В конечном счете место, отводимое порнографии, зависит от целей, которые мы ставим перед своим сознанием, своим опытом. Но цель, поставленная перед своим сознанием неким А, может ему напрочь разонравиться, если окажется ориентиром для Б, поскольку Б, по его мнению, недостаточно для нее просвещен, опытен или тонок. А Б огорошен и даже оскорблен, видя, как А присваивает облюбованные им цели: в чужих руках они выглядят напыщенно, а то и мелко. Скорее всего, это хроническое и взаимное принижение способностей соседа, — влияющее в конце концов и на иерархию способностей человеческого сознания в целом, — никогда не утихнет ко всеобщему удовлетворению. Да и возможно ли это, учитывая, как меняется уровень сознания от человека к человеку?

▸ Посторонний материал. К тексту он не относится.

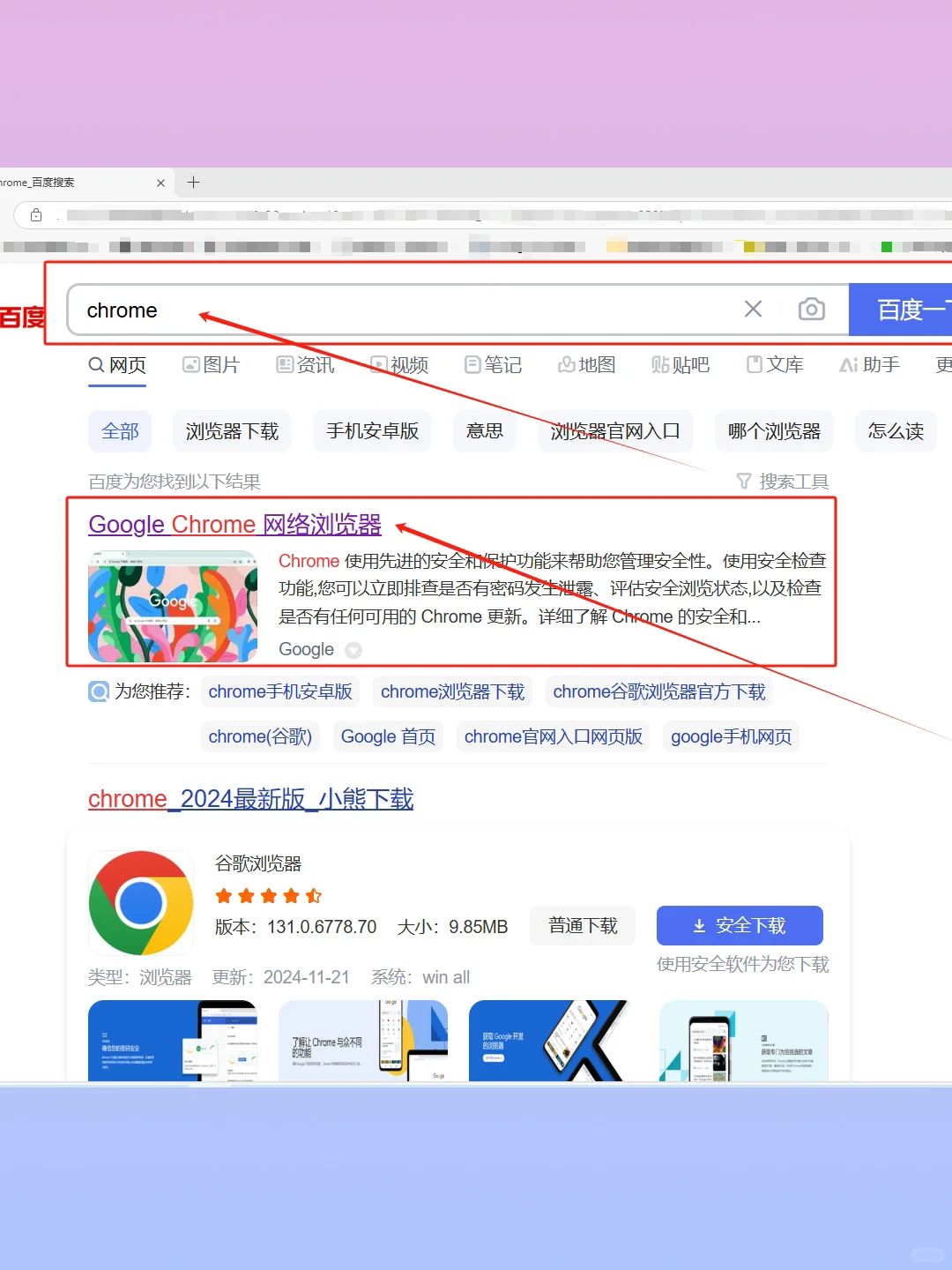The width and height of the screenshot is (952, 1270).
Task: Clear the search box using the X icon
Action: click(x=754, y=309)
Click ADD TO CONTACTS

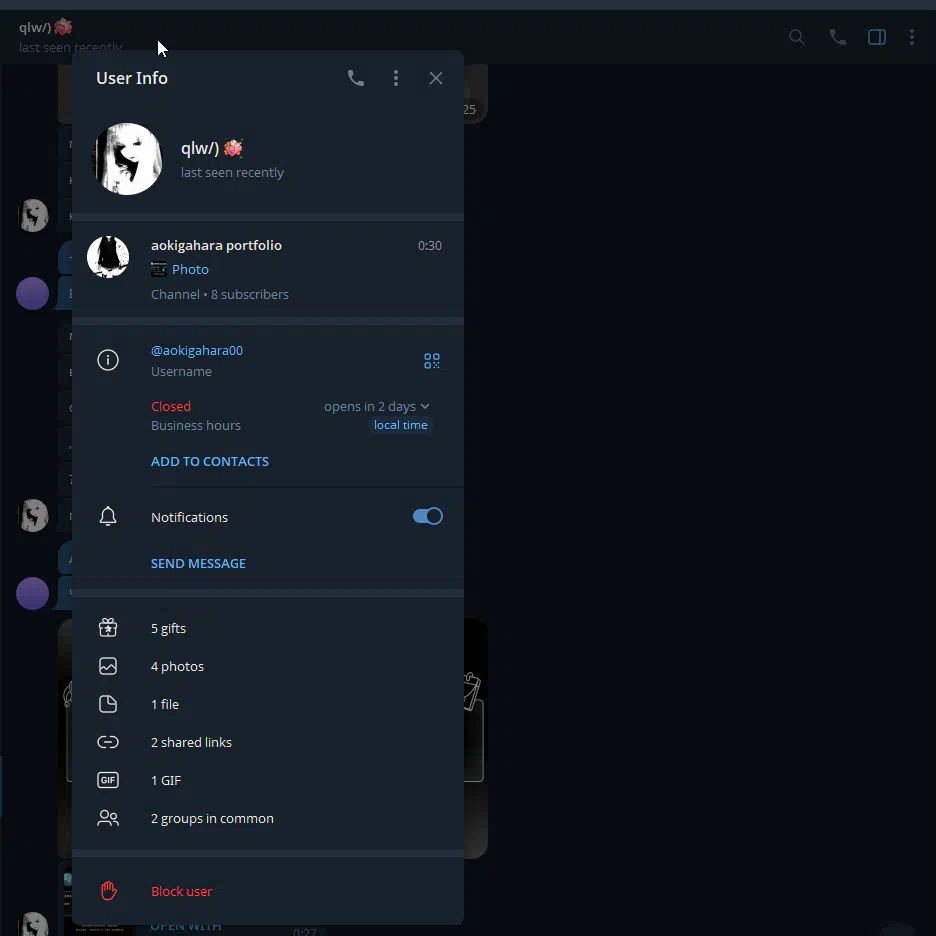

В эссе по интересующему меня здесь предмету Пол Гудмен несколько лет назад писал: «Вопрос не в том, порнография это или нет, а в том, какого уровня». Вот именно. Мысль Гудмена можно продолжить. Вопрос не в том, сознание и знание ли то или это, а в том, какого они уровня. Поэтому следующий вопрос — об уровне или степени тонкости самого человека, он же и самый неразрешимый. Можно, конечно, не без известного основания считать большинство членов нашего общества если не клинически умалишенными, то, по крайней мере, вчерашними или завтрашними пациентами психбольниц. Только кто станет себя вести в соответствии с этим знанием? Или жить с ним? Если множество людей колеблются на грани убийства, потери человеческого лица, сексуального сдвига или полного отчаяния и мы будем вести себя соответственно этому, тогда на повестке дня — такая цензура, о которой не мечтали даже самые фанатичные ненавистники порнографии. Потому что если дело обстоит именно так, то не только порнография, а любые формы серьезного искусства и серьезной науки — иначе говоря, все разновидности истины — вещь подозрительная и опасная.